Fast drei Monate nach der folgenschweren Prügelei in Österreich erhält Torwart Marius Gersbeck bei Hertha BSC eine zweite Chance. Die Entscheidung ist umstritten und birgt Risiken.

David Langenbein und Jordan Raza, dpa

Berlin (dpa) - Hertha BSC ist sich des Risikos bewusst. Der Fußball-Zweitligist gibt Marius Gersbeck nach dessen Prügelattacke und dem Abschluss des Verfahrens eine zweite Chance und holt den Torhüter in die Profimannschaft zurück. „In diesem Fall gibt es leider keine Entscheidung, hinter der sich alle Herthanerinnen und Herthaner versammeln können“, schrieb der Hauptstadtclub am Montagabend bei X (vormals Twitter) zu der Mitteilung. Hertha habe sich die Entscheidung nicht leicht gemacht. Doch was bedeutet sie für Gersbeck, die Verantwortlichen und die Fans?

Marius Gersbeck: Der Traum des 28 Jahre alten Ur-Herthaners, einmal für die Alte Dame im Olympiastadion aufzulaufen, lebt weiter. Der Weg dorthin wird aber nicht einfach. Der Torhüter hatte vor Gericht gestanden, weil er am Rande des Hertha-Trainingslagers im Juli einen 22-Jährigen bei einer nächtlichen Prügelei verletzt hatte. Das Verfahren endete vergangene Woche im Rahmen einer sogenannten Diversion. Gersbeck gestand seine Schuld ein, entschuldigte sich beim Opfer und zahlt 40.000 Euro. Er gilt nicht als vorbestraft.

Mit dem 22-Jährigen hat er sich auf eine Entschädigung geeinigt. Hertha hob nun seine Suspendierung auf und verhängte „eine Abmahnung und eine empfindliche Geldstrafe“. Und der 28-Jährige steht unter genauer Beobachtung, nicht nur durch die Öffentlichkeit. „Für unseren Schlussmann gelten fortan jedoch strenge Verhaltensregeln in Öffentlichkeit und Privatleben und er wird hart sanktioniert“, hieß es weiter in der Stellungnahme.

Gersbeck zeigte sich demütig und dankbar für die zweite Chance. „Mir ist bewusst, dass ich einen riesigen Fehler gemacht habe“, wurde er zitiert.

Präsident Kay Bernstein und Geschäftsführer Tom Herrich: Die beiden sollen sich intern für den Keeper ausgesprochen haben. Medienberichten zufolge war die Entscheidung auch in den Gremien des Clubs umstritten. Hertha versuchte in der Mitteilung deutlich zu machen, wie schwer die Abwägung war, ließ unter anderem zwei Fachanwälte zu Wort kommen.

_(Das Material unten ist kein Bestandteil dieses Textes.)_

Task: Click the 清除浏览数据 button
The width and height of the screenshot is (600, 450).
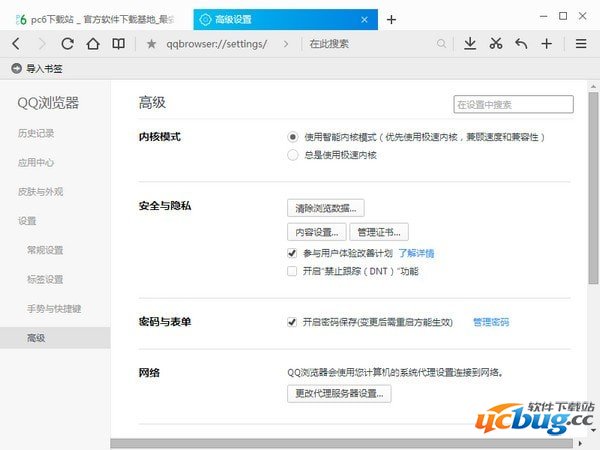Action: (325, 208)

Nicht zu vernachlässigen ist von Club-Seite, dass auch andere juristische Fälle anhängig sind, die die Verhältnismäßigkeit in der Entscheidung pro Gersbeck in den Fokus rücken können. Ex-Torhüter Rune Jarstein klagt gegen eine fristlose Kündigung, die wegen einer Beleidigung von Torwart-Trainer Andreas Menger ausgesprochen wurde. Bis Donnerstag haben beide Seiten in der Causa Zeit, einen Vergleichsvorschlag des Gerichts anzunehmen.

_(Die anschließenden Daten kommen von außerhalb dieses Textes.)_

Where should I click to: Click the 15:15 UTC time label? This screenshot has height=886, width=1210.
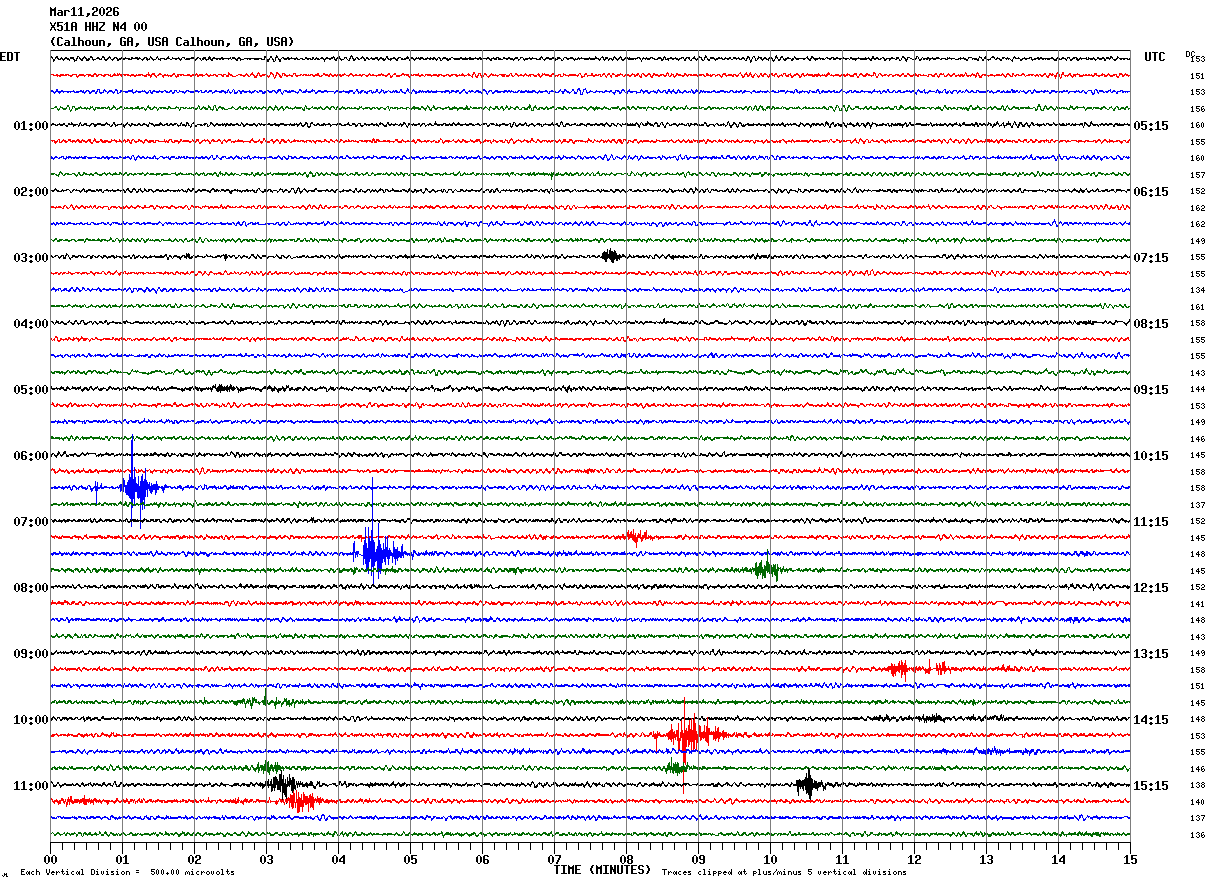[1151, 786]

In der Auseinandersetzung mit Fredi Bobic geht es sogar um Millionen. Dem Ex-Geschäftsführer wird auch zur Last gelegt, dass er einem Reporter - mehr oder weniger scherzhaft - eine Ohrfeige androhte.

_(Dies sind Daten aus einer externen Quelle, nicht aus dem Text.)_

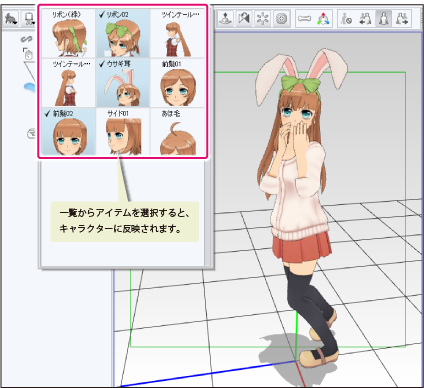Uncheck the checked リボン02 green bow item

click(x=123, y=33)
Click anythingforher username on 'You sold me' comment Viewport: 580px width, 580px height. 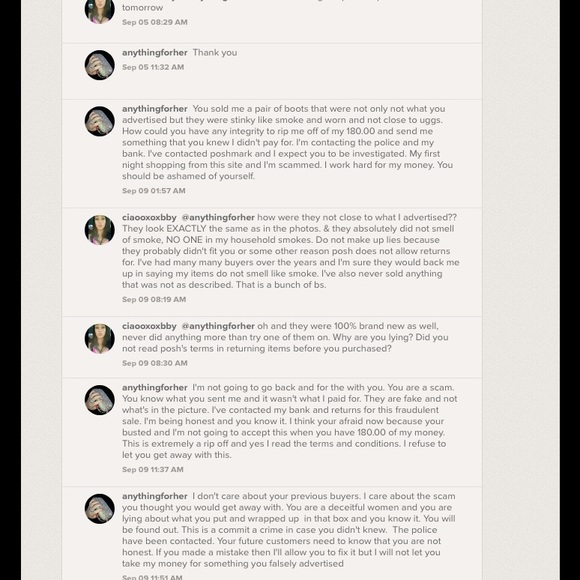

Sportdirektor Benjamin Weber und Trainer Pal Dardai: Aus sportlicher Sicht wird für beide ein Loch im Kader gestopft. Ohne Gersbeck und nach dem Verkauf von Oliver Christensen hatte die Hertha keinen erfahrenen Keeper. Dardai hatte nie einen Hehl daraus gemacht, wie wichtig der Torwart für die Mannschaft sein könnte. Auch das Team macht in den wenigen Aussagen zum Thema nicht den Eindruck, dass die Rückkehr von Gersbeck zum Problem werden könnte.

Trotzdem wird sich der 28-Jährige erst einmal hinten anstellen müssen - und nicht nur wegen seines Trainingsrückstands. In seiner Abwesenheit hat sich der junge Tjark Ernst im Tor der Hertha festgespielt.

Die Fans und das Umfeld: Die Causa war für Hertha auch deswegen so schmerzhaft, weil Gersbecks Rückkehr im Sommer eigentlich wie der perfekte Transfer schien. Ein früheres Eigengewächs, dazu selbst ehemaliger Kurvengänger wie Bernstein, kehrt als zweitligaerfahrener Torwart zu seinem kriselnden Club zurück. Gersbeck sollte Führungsspieler werden und ein Bindeglied zur aktiven Fanszene sein.

Es wird sich zeigen, wie der Berliner Anhang nun mit Gersbeck umgeht. Die ersten Reaktionen in den sozialen Medien bildeten ein großes Spektrum ab: Einige begrüßten die neue Gelegenheit für den Torwart, andere kündigten den Austritt aus dem Verein an.